Une canne, un opinel, une gouge, un peu de fil et de cire...Et tout un monde sonore s'ouvre aux stagiaires d'Henri Maquet, ici à droite (photo MN)
« Ces canisses-là, elles viennent du Mas du Pont de Rousty, en Camargue. Et je suis en train d’en faire un flageolet. Comme tu vois, il suffit d’un Opinel et d’un tour de main…La principale difficulté, c’est encore de ne pas se couper le doigt ! »
 
« Aïe ! » C’est ce que son voisin vient de faire.
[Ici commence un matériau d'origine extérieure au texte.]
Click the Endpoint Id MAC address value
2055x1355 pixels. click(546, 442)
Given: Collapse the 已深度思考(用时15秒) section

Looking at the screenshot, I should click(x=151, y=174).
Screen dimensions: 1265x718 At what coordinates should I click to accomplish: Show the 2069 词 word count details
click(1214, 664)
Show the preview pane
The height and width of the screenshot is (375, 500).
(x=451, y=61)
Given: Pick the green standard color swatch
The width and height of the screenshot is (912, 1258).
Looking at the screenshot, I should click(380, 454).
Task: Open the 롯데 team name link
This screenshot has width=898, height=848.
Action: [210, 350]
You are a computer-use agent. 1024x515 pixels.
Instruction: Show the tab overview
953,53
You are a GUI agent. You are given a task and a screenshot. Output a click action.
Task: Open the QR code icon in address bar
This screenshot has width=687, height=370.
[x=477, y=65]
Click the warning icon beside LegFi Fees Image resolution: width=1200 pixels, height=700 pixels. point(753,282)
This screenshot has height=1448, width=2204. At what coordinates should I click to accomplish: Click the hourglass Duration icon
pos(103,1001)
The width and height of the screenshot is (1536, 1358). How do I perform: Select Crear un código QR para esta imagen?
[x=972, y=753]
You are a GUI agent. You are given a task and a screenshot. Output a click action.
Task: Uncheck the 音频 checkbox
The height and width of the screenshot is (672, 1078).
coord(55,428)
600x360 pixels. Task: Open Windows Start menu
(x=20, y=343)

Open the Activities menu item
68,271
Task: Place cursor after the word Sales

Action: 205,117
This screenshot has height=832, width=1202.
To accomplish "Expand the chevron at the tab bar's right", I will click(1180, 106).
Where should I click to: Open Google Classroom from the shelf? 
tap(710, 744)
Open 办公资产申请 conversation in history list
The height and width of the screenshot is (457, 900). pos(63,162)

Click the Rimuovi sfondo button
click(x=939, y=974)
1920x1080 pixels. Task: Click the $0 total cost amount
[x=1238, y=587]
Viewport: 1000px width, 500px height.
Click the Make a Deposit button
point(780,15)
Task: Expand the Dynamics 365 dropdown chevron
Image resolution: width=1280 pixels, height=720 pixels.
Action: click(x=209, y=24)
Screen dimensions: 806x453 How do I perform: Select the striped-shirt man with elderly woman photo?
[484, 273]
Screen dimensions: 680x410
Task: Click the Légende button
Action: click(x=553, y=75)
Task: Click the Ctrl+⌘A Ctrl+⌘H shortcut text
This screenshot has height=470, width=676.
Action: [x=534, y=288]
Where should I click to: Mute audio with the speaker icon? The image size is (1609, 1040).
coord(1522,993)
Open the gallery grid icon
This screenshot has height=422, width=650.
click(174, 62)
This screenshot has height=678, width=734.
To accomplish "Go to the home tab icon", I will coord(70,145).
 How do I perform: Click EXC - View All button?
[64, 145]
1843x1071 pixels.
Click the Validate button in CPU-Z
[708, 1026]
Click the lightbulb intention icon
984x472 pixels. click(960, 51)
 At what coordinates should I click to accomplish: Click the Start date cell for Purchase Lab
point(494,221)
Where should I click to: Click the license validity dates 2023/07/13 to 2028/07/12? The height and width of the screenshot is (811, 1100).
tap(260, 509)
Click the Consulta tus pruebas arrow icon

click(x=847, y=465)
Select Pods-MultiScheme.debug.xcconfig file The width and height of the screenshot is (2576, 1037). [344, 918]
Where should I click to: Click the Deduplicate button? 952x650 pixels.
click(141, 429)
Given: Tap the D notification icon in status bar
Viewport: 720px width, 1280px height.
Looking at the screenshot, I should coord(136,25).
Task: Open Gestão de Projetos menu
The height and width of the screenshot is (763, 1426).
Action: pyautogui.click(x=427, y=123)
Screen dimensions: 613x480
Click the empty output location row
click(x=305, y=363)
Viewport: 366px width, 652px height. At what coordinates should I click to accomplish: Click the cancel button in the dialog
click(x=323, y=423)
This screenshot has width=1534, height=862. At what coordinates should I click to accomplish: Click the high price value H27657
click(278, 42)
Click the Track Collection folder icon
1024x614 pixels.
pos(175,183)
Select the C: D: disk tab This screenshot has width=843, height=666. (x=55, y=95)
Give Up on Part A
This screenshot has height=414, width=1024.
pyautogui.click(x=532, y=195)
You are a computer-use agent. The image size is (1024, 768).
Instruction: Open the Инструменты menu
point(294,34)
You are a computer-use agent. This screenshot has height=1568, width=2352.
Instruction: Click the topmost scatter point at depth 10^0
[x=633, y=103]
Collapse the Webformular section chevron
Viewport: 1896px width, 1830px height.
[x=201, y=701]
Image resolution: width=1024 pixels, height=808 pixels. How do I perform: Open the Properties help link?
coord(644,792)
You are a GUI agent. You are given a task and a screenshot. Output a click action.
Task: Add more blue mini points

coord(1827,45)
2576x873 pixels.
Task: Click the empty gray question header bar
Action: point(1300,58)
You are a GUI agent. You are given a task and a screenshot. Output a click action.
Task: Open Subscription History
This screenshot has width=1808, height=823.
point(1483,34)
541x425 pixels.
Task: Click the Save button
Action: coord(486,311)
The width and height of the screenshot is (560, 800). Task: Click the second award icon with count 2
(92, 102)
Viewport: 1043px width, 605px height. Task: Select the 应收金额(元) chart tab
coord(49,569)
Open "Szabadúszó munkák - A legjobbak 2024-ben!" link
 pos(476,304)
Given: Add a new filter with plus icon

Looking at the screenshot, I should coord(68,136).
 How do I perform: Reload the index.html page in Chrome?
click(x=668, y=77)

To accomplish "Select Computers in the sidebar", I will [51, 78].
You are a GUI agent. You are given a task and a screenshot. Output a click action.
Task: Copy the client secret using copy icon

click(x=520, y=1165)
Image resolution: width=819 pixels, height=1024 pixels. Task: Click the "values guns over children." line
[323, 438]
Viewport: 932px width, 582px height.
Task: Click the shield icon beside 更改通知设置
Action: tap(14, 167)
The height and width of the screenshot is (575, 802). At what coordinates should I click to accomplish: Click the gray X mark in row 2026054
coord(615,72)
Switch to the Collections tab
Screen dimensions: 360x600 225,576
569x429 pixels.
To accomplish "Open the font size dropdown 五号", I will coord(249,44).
Vite, un pansement, et on reprend la facture du sifflet.
 
Parmi la quinzaine de stagiaires affairés, penchés sur leur bout de canne de Provence, qu’ils percent de quelques trous carrés, Mathieu se met à souffler devant un téléphone mobile…l’application « diapason » lui indique si le flutiau rend le son voulu. Pas encore ça ; il torture à nouveau le bois blond de son couteau.
 
Yvon, lui, retourne régulièrement en Belgique, d’où il est venu voici longtemps, et y recherche le contact de facteurs d’instruments qui, comme lui, « s’intéressent à tout ce qui produit du son ». Il apprend. Mais avec la canisse, il entretient un rapport particulier. « Il y a, avec ce bout de végétal, un bel empirisme, le hasard fait beaucoup dans la recherche du son ».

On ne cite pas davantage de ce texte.